To do:
Print every one of the rows below verbatim, leaving out the picture.

**** Record list

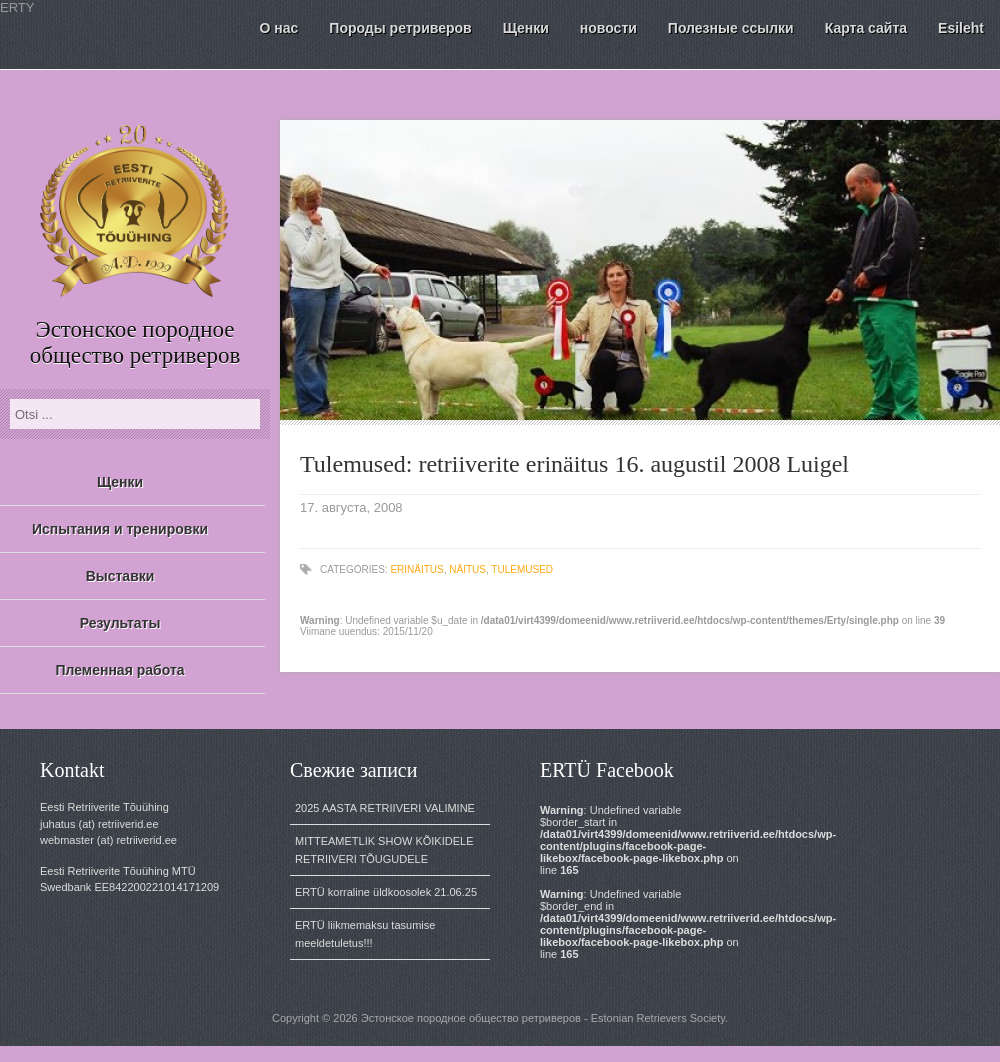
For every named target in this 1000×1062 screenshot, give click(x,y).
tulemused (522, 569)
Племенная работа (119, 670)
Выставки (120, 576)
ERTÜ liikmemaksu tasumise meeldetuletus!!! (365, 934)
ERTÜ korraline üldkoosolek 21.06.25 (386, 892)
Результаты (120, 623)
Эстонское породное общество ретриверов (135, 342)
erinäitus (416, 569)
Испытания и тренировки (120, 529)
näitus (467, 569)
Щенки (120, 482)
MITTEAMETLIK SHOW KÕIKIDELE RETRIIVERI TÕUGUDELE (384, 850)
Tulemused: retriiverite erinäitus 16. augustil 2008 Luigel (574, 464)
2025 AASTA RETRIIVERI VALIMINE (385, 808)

********

Solution to the exercise:
For every named target in this 1000×1062 screenshot, give click(x,y).
tulemused (522, 569)
Племенная работа (119, 670)
Выставки (120, 576)
ERTÜ liikmemaksu tasumise meeldetuletus!!! (365, 934)
ERTÜ korraline üldkoosolek 21.06.25 (386, 892)
Результаты (120, 623)
Эстонское породное общество ретриверов (135, 342)
erinäitus (416, 569)
Испытания и тренировки (120, 529)
näitus (467, 569)
Щенки (120, 482)
MITTEAMETLIK SHOW KÕIKIDELE RETRIIVERI TÕUGUDELE (384, 850)
Tulemused: retriiverite erinäitus 16. augustil 2008 Luigel (574, 464)
2025 AASTA RETRIIVERI VALIMINE (385, 808)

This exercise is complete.